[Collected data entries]
◆ ◆ ◆ ◆ ◆

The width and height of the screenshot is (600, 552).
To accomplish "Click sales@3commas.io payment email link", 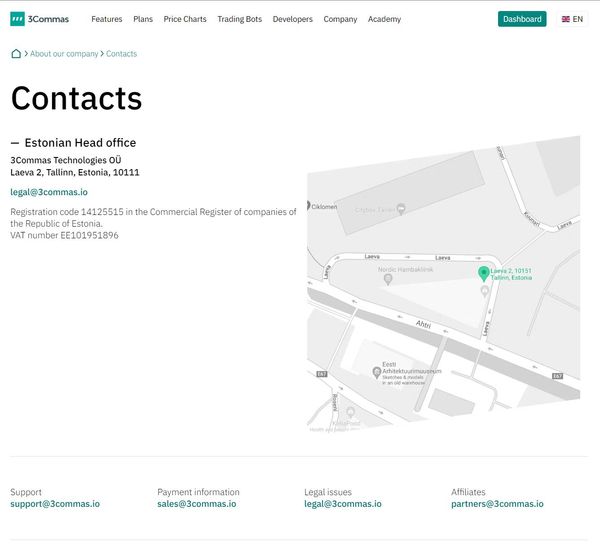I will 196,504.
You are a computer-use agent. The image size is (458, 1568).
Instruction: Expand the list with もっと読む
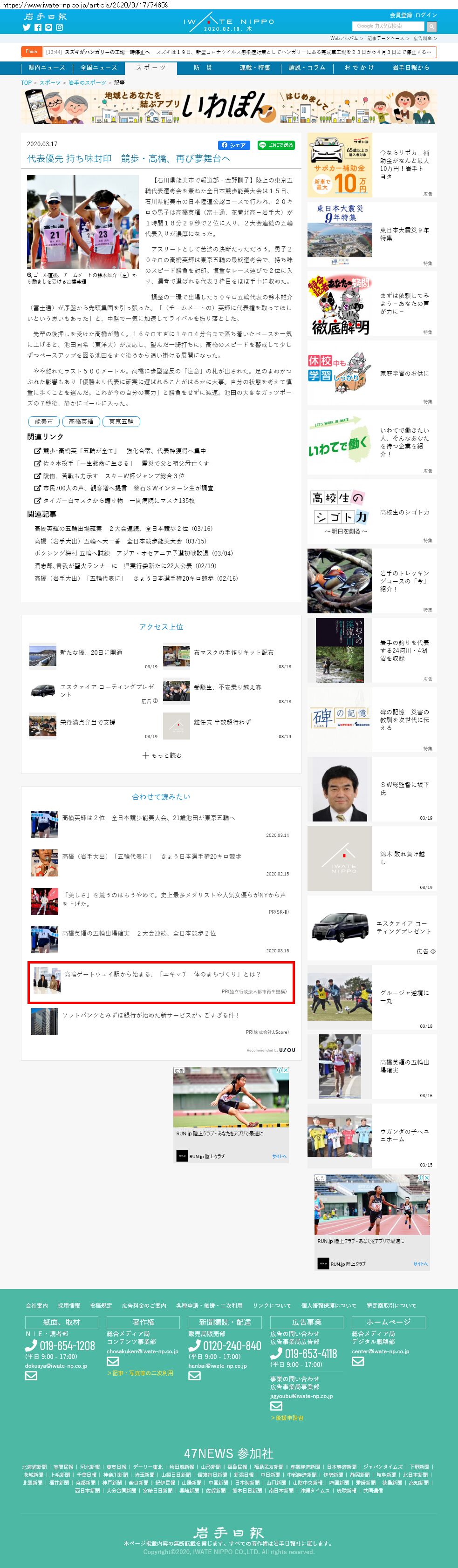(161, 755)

◆ ◆ ◆ ◆ ◆

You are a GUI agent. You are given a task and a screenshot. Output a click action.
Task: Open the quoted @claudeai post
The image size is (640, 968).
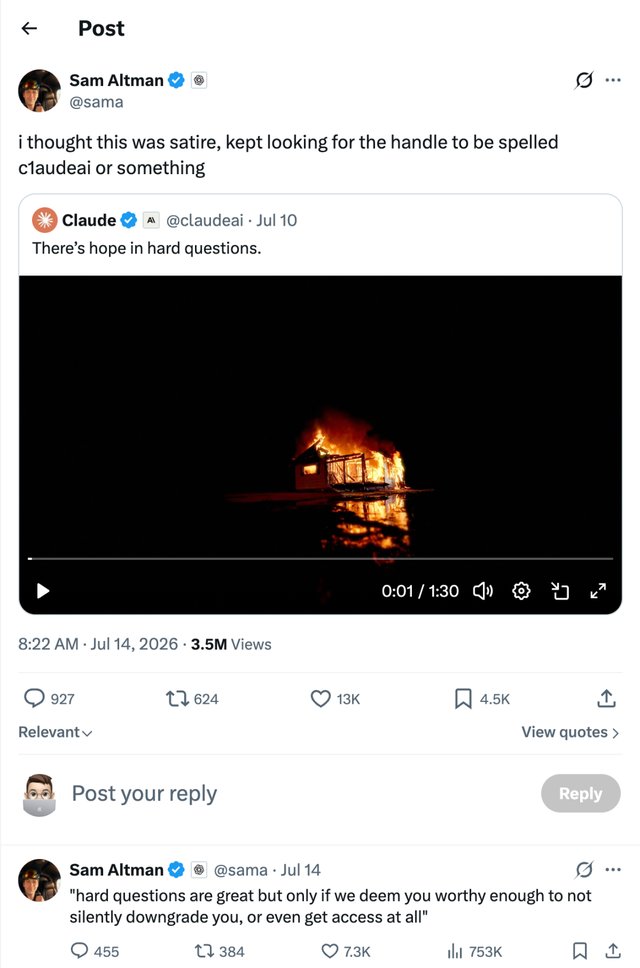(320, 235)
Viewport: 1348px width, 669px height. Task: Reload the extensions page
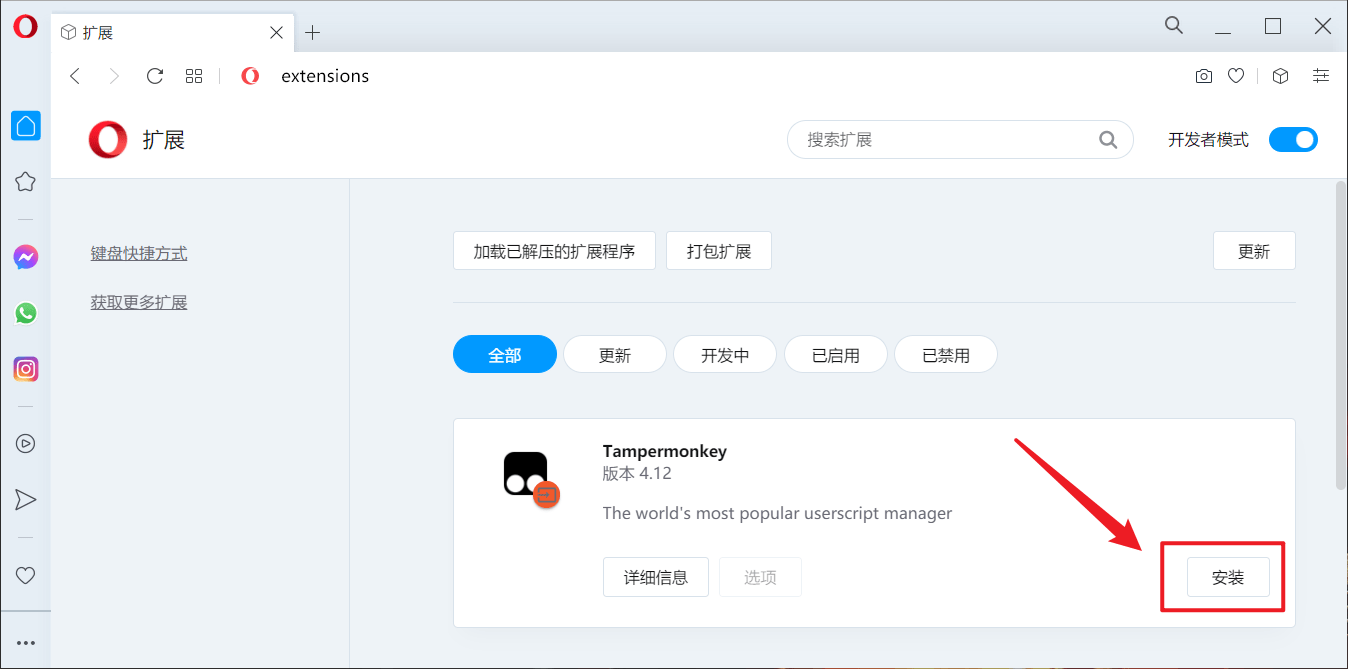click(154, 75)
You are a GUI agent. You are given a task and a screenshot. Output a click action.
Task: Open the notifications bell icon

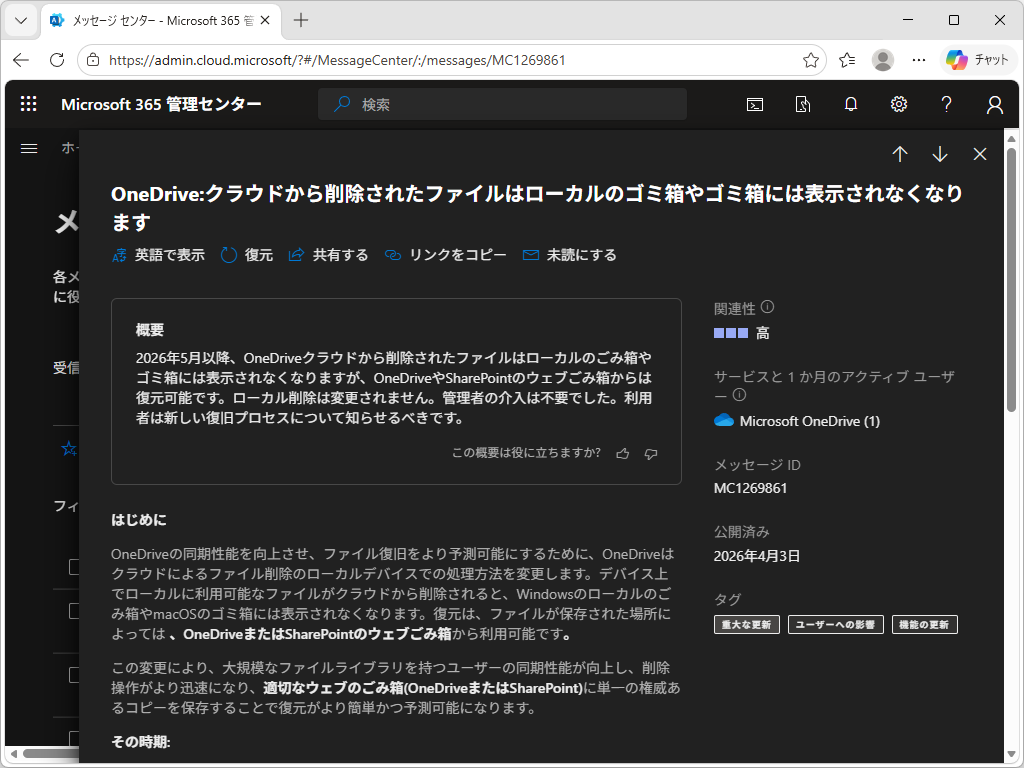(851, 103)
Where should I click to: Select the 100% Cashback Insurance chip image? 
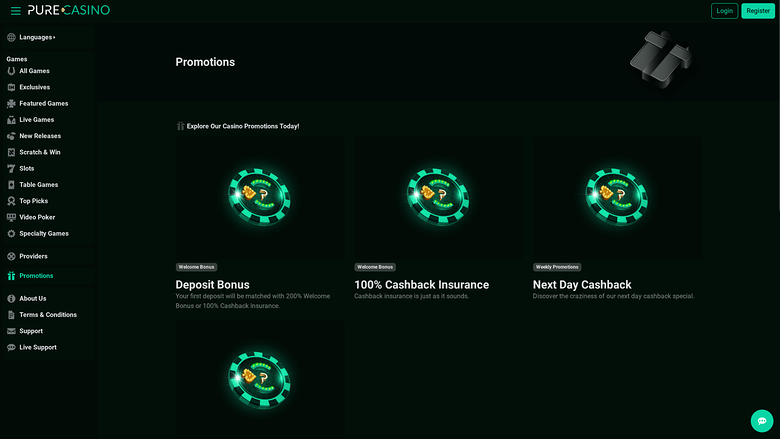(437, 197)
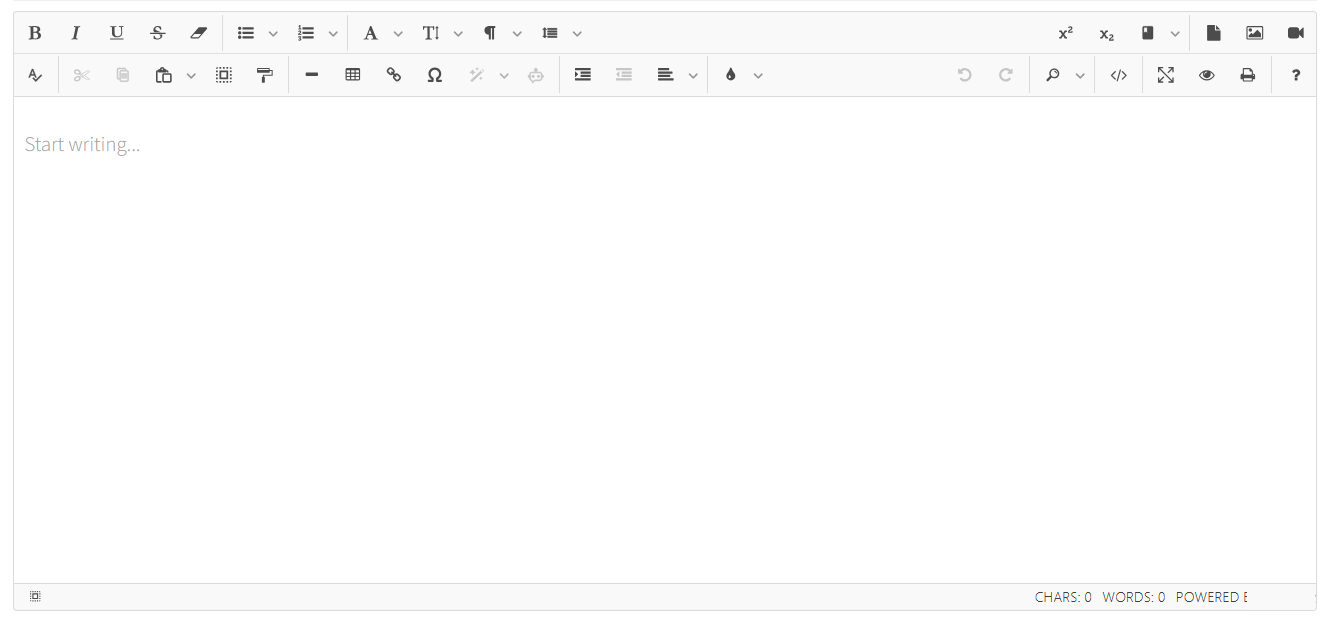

◆ ◆ ◆ ◆ ◆

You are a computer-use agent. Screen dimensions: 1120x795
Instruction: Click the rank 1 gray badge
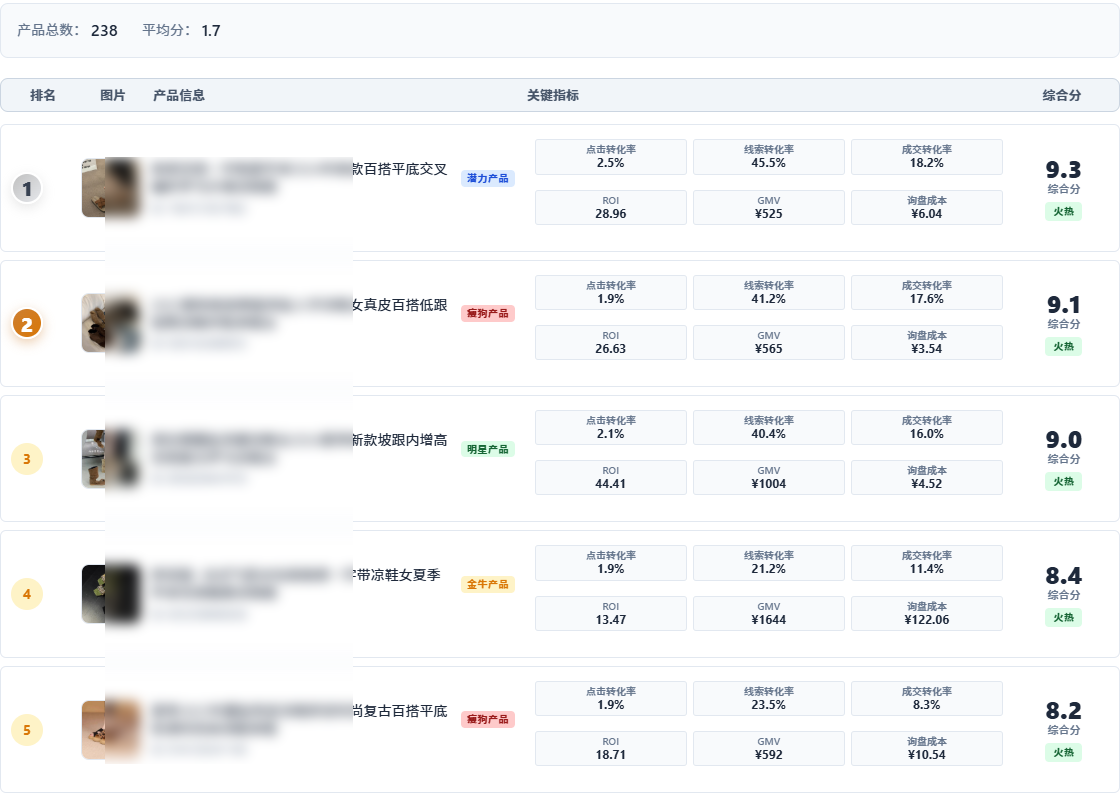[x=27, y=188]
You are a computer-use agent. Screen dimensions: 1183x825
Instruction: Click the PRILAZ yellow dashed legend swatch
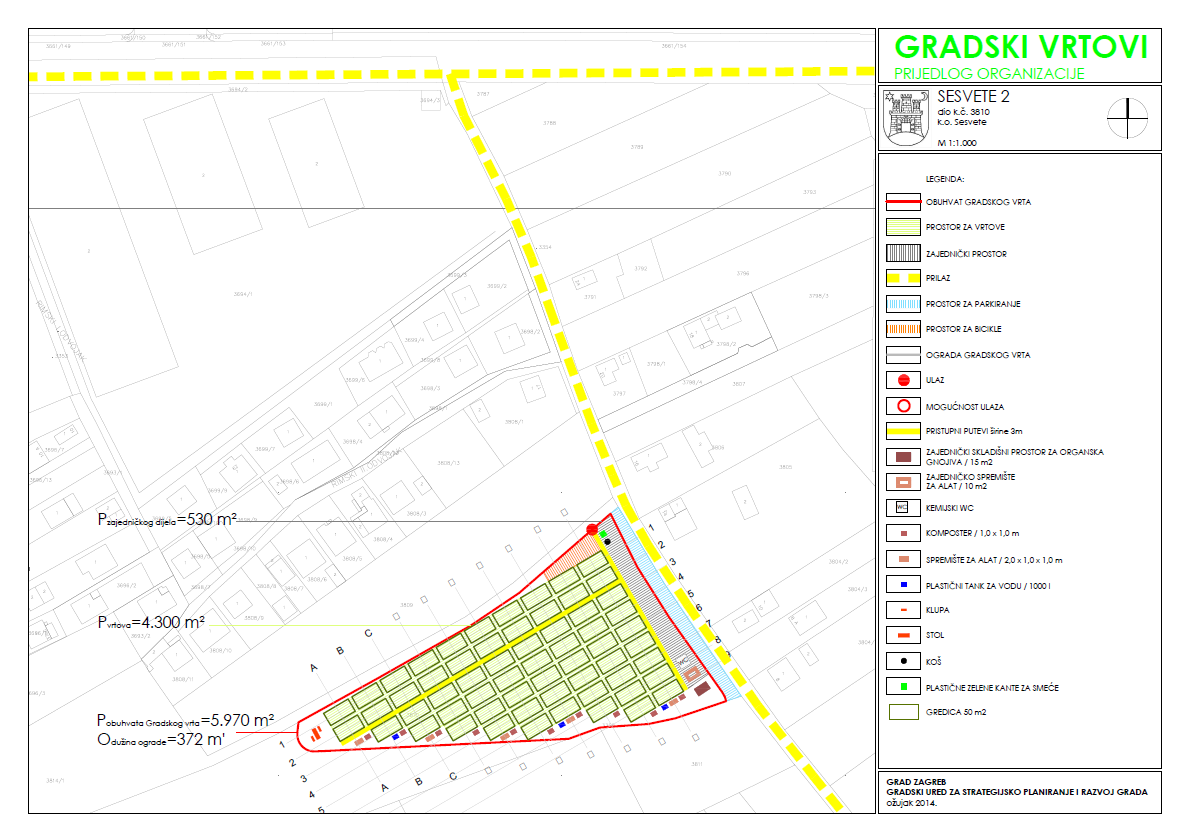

◆ ◆ ◆ ◆ ◆

• **Assignment**: The lines that mention the word "computer" should be pulled from the records above.

• **Exercise output**:
You are a computer-use agent. The image size is (458, 1568).
You are a computer-use agent. Screen dimensions: 1120x795
You are a computer-use agent. Screen dimensions: 1183x825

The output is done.